• X’s and O’s: What makes Oregon’s offense so good?

    November 6th, 2012 | BY: | IN: Football

    Editor’s Note: Yogi Roth is a current analyst with the Pac-12 Networks, and provides commentary to the website in between games, as well. This was originally found in his Tuesday Tape Room segment. 

    After 1365 yards, 113 points and enough highlights to fill up the entire Pac-12 postgame show, fans around the nation are still asking, “What makes Oregon’s offense so good?”

    The easy answers are Oregon’s off-the-charts talent, timely play calling and mental fortitude. But as I broke down film from Saturday at the Coliseum, it was obvious that the Ducks’ offensive line is a massive element to their offensive success.

    They are not the biggest offensive line in the nation, averaging 299 pounds per player. Nor are they the most highly recruited, with zero five-star recruits.

    But they understand Chip Kelly’s scheme, and their movement at the start of each snap forces defenses to play on their heels. The first drive of the USC game is a great example.

    On the first play, the offensive line is in a simple man protection scheme and USC drops into its zone responsibilities, a traditional defense. Oregon quarterback Marcus Mariota goes through his progression and easily finds wideout Josh Huff (#7) for a nine-yard gain, as USC linebacker Dion Bailey (#18) races to cover running back Kenjon Barner (#24).

    On Oregon’s second snap, watch as the offensive line zone blocks the Trojan defense to the left. The defense flows to where the OL steps, and Trojan linebacker Hayes Pullard (#10) follows Mariota, playing over the top of the defensive line in case Mariota keeps the rock. T.J. McDonald (#7) flows downhill for the pitch man, who happens to be De’Anthony Thomas (#6) in this instance. How Pullard and McDonald play this snap is critical.

    Once Chip Kelly recognizes how the USC defense is going to play when his offensive line flows left, he calls a play that looks exactly the same by his five down linemen. This time, the backfield action alters: While McDonald flows downhill again to cover his man (Colt Lyerla #15), cornerback Nickell Robey (#21) allows his eyes to get caught up in Mariota’s fake, as he thinks Huff is on a path to block McDonald. But Huff ends up running a corner route and gaining 29 yards.

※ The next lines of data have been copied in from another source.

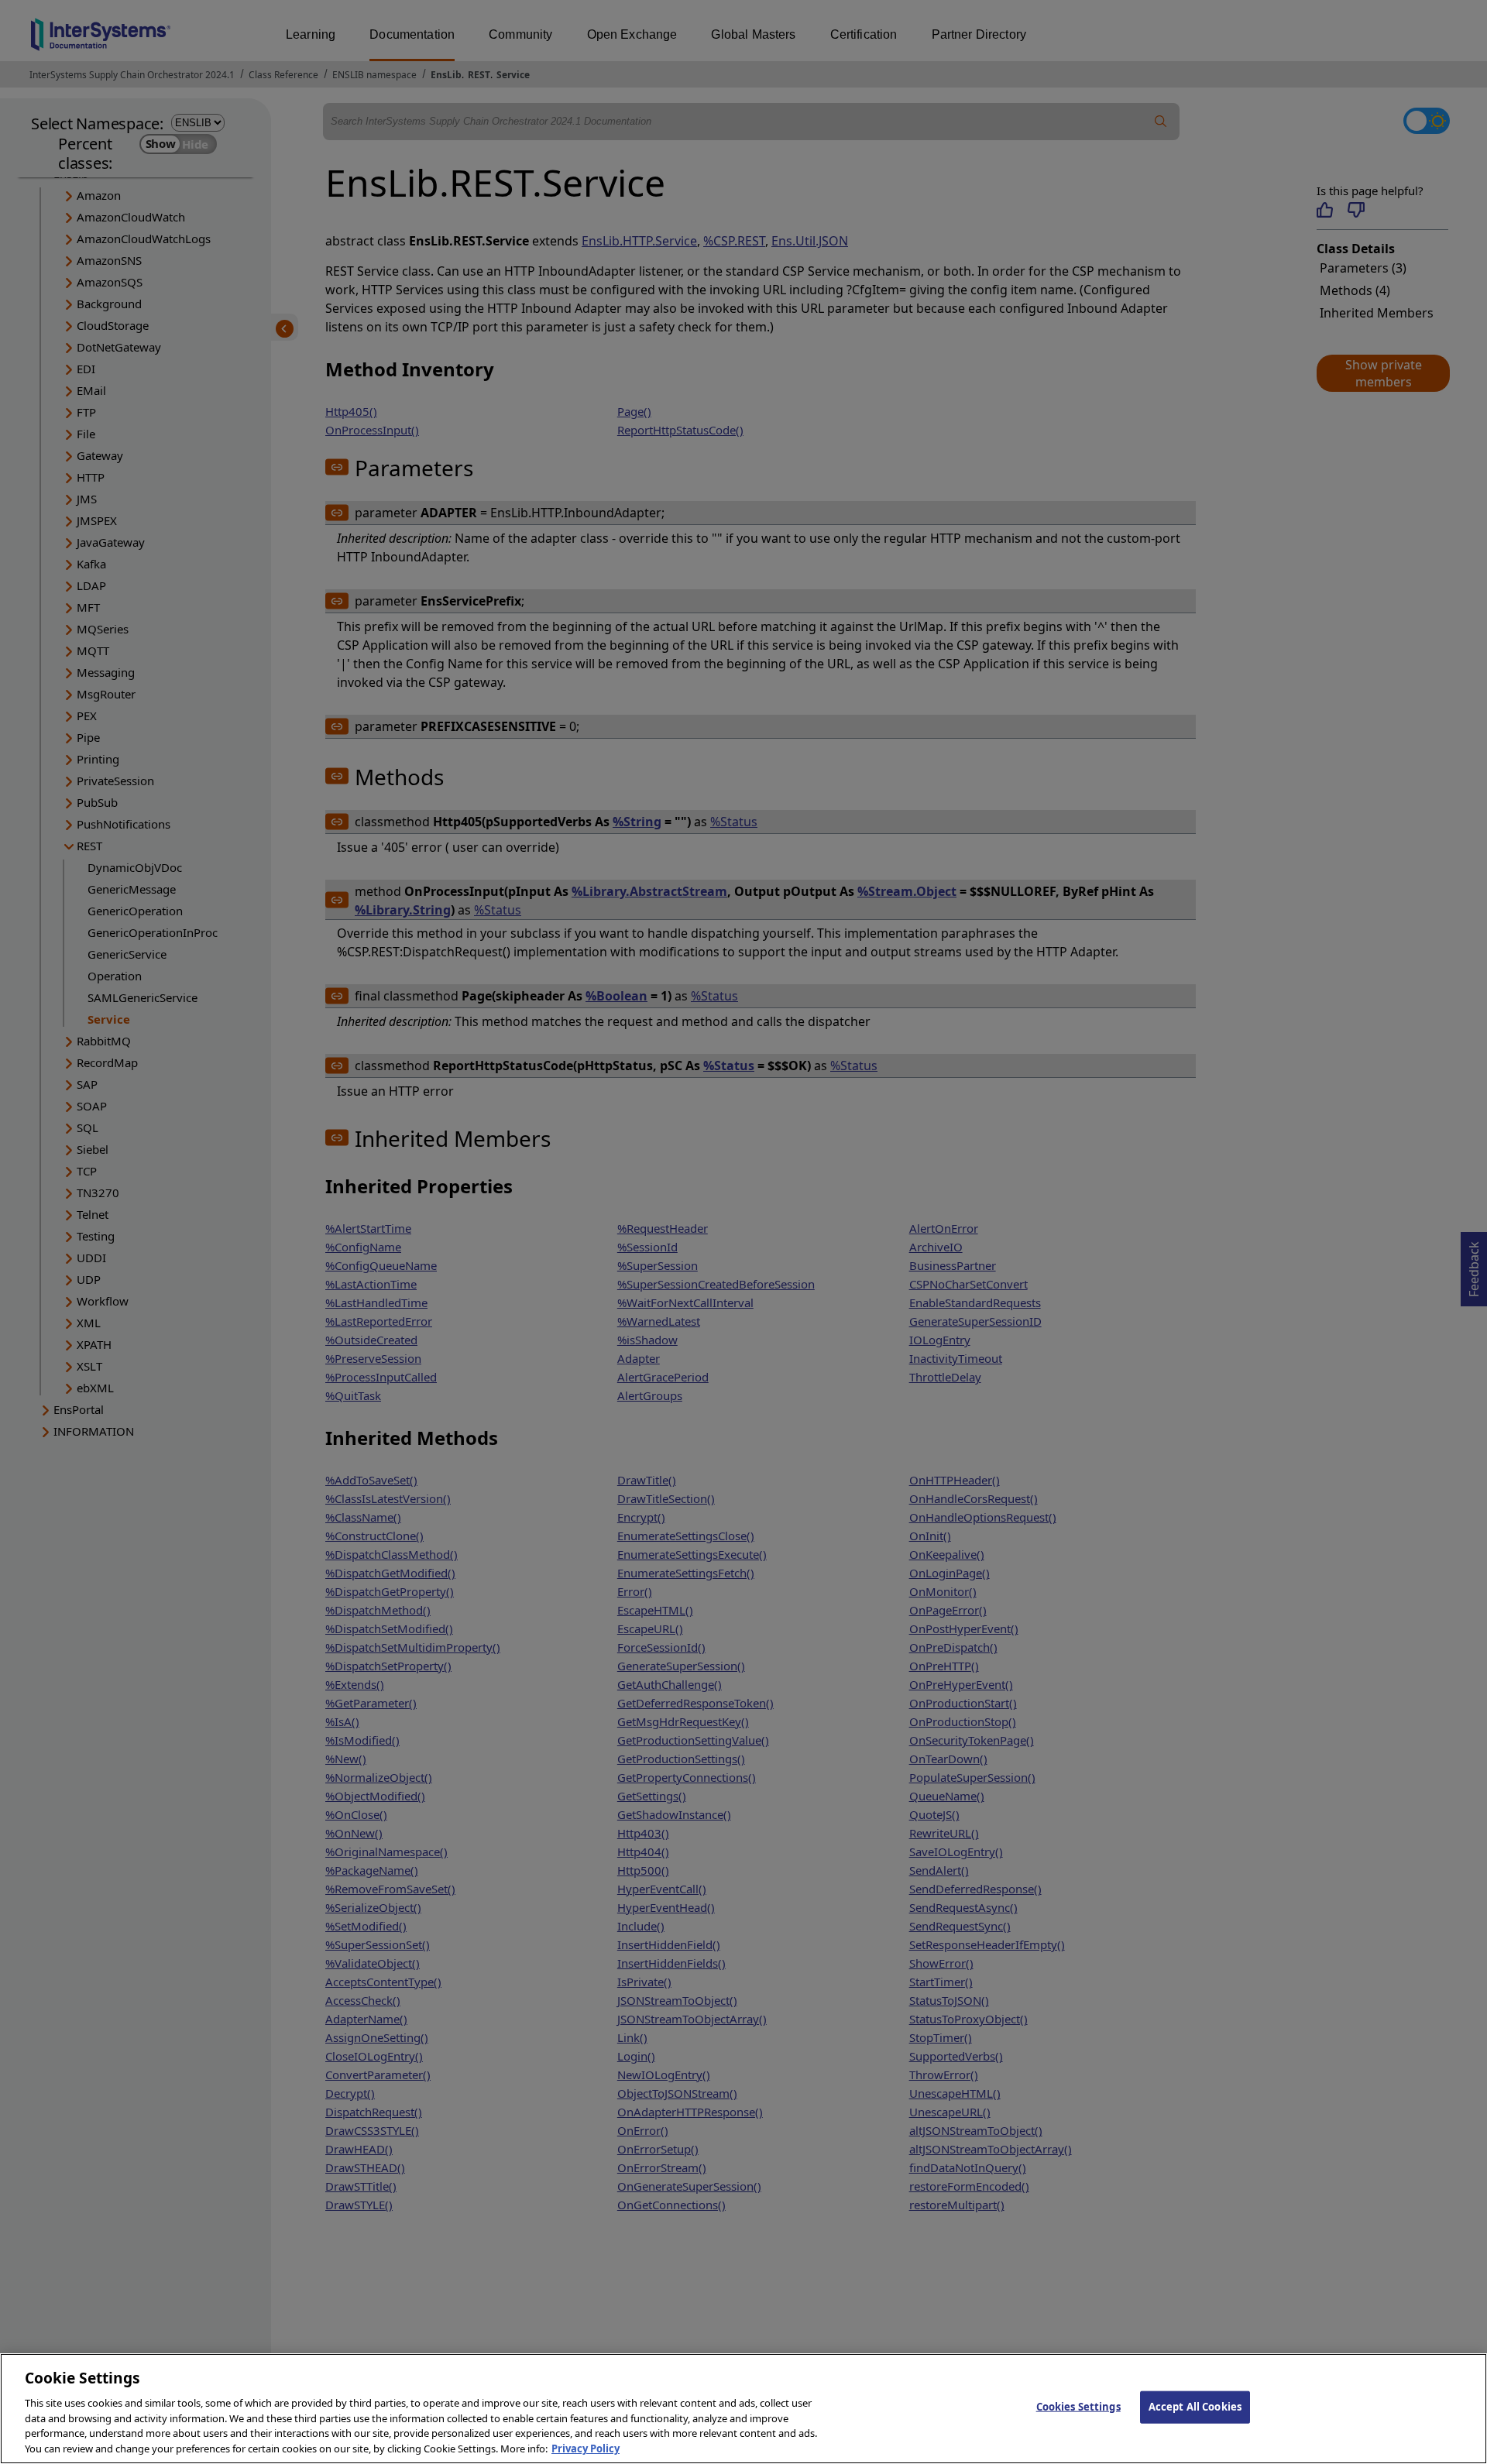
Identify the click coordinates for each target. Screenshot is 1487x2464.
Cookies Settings (1078, 2407)
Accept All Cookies (1195, 2407)
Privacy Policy (585, 2448)
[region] (743, 2408)
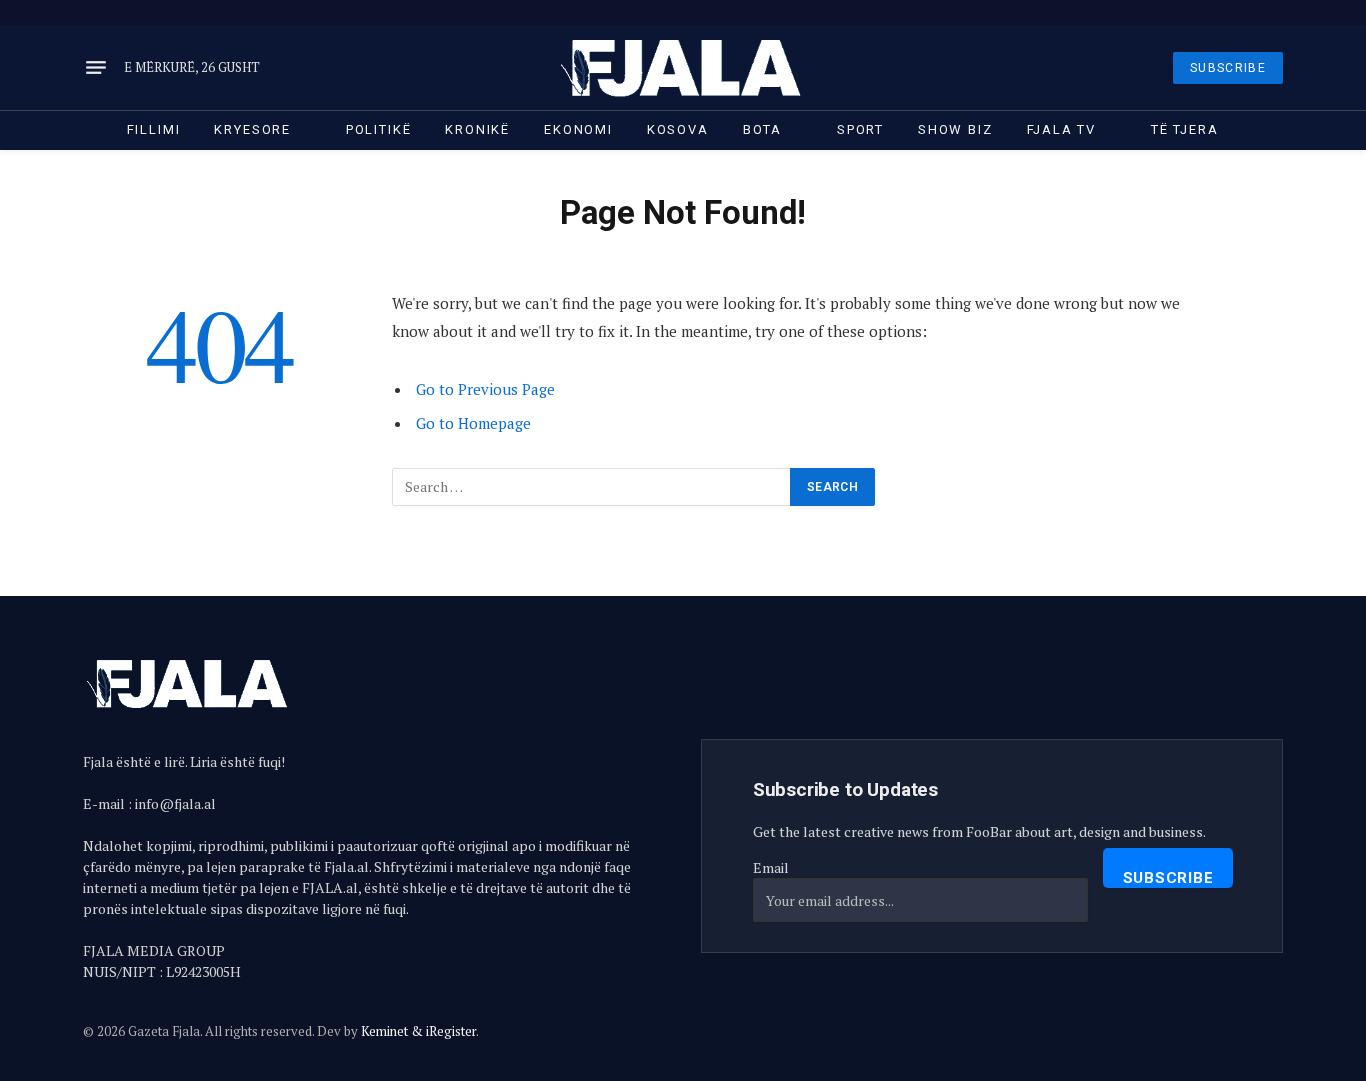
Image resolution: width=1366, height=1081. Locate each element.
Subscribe (1168, 878)
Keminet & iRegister (418, 1031)
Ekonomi (578, 129)
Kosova (678, 129)
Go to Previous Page (485, 389)
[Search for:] (592, 487)
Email (771, 867)
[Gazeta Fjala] (683, 67)
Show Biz (955, 129)
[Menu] (96, 68)
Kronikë (477, 129)
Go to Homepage (473, 423)
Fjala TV (1062, 129)
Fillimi (154, 129)
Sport (860, 129)
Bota (762, 129)
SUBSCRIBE (1228, 68)
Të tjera (1185, 129)
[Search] (1281, 12)
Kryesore (252, 129)
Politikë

    Wasting no time, Kelly calls the same action up front on the very next snap. This time, Pullard (#10) remains in the box for a potential run and McDonald (#7) doesn’t flow downhill. Thus, Lyerla finds himself open in the flat for an easy 14 yards.

    Now imagine what could be going through a USC defender’s head at this point. The Trojans have seen base protection in the quick game on the first snap, an offensive line zone blocking left next and the passing game going backside multiple times on the next few snaps. Quite simply, the defenders are having difficulty reading run or pass because of Mariota’s fakes coupled with the offensive line’s consistent footwork.

    On the final play of this drive, the Ducks go back to base protection as Mariota gives a token fake to Barner (#24), which catches USC’s linebackers flat-footed in zone coverage. The outside linebacker lined up over Thomas (#6) in the slot fails to re-route him, as he thinks there is a chance that Barner may get the handoff. Furthermore, middle linebacker Lamar Dawson (#55) gets caught reading run and doesn’t get depth, allowing the Ducks to find the end zone in a swift 65 seconds.

    Fast forward to the final scoring drive of the game for Oregon, and Kelly again calls for his offensive line to zone block to the left. Only this time, Barner follows the O-line’s path and remains on his course, going untouched to the end zone and into the Heisman discussion.

    If these teams meet again in the Pac-12 Championship Game, look for USC to alter its defensive game plan as the Ducks’ offense continues to roll in 2012 behind an unheralded but proven offensive line.